**PROBLEM DETAILS**
All of the data must be written out verbatim, with pictures excluded.

**RECORDS SUPPLIED**

******

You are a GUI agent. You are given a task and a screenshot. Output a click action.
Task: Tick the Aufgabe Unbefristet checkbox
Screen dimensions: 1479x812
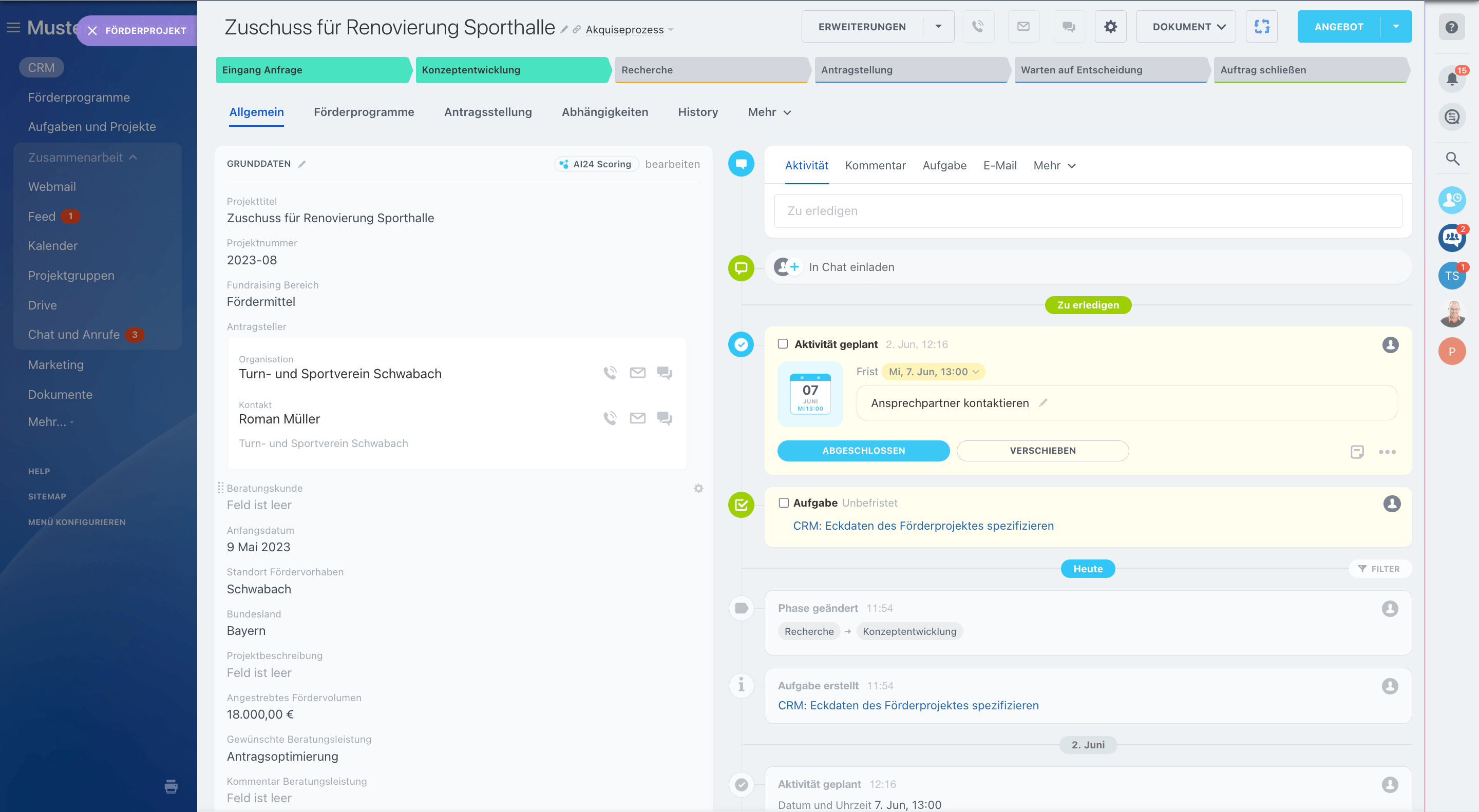(x=783, y=502)
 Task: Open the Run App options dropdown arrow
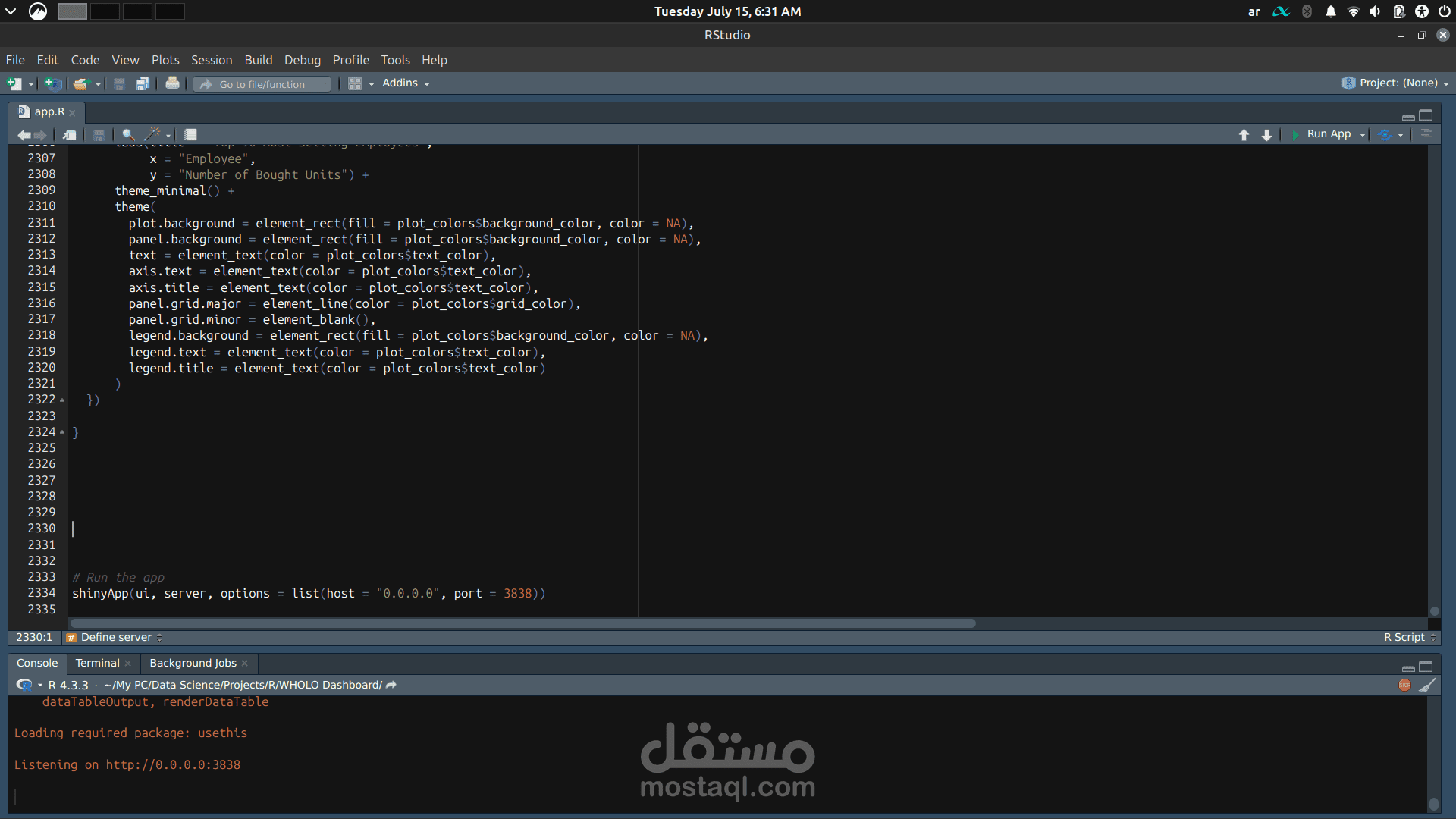tap(1363, 134)
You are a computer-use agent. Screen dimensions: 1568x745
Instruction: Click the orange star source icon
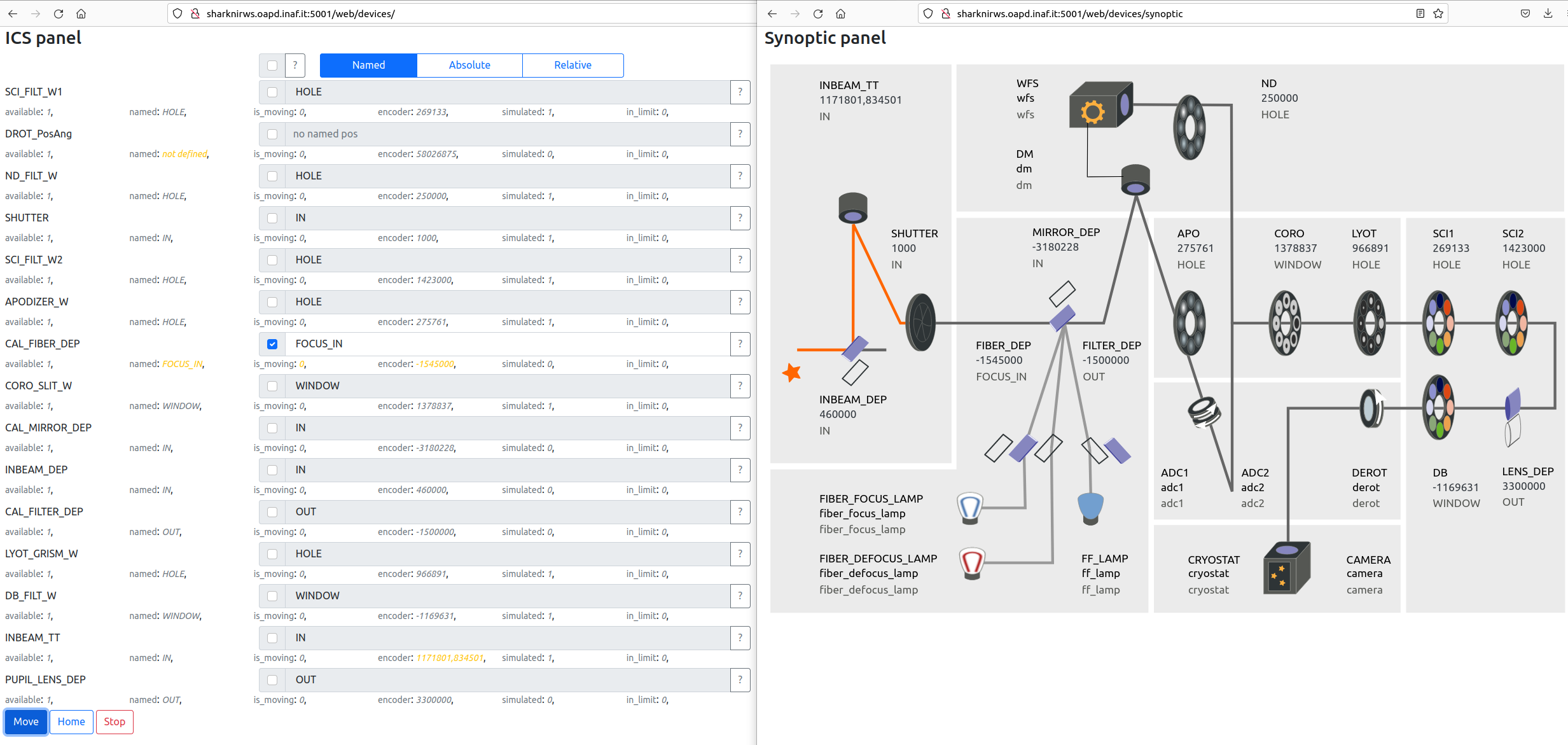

******

**WRITTEN REPLY**
You are a GUI agent. You are given a task and a screenshot. Output a click action.
Task: Tick the Aufgabe Unbefristet checkbox
Screen dimensions: 1479x812
(x=783, y=502)
 Task: Open the Run App options dropdown arrow
tap(1363, 134)
You are a computer-use agent. Screen dimensions: 1568x745
Instruction: Click the orange star source icon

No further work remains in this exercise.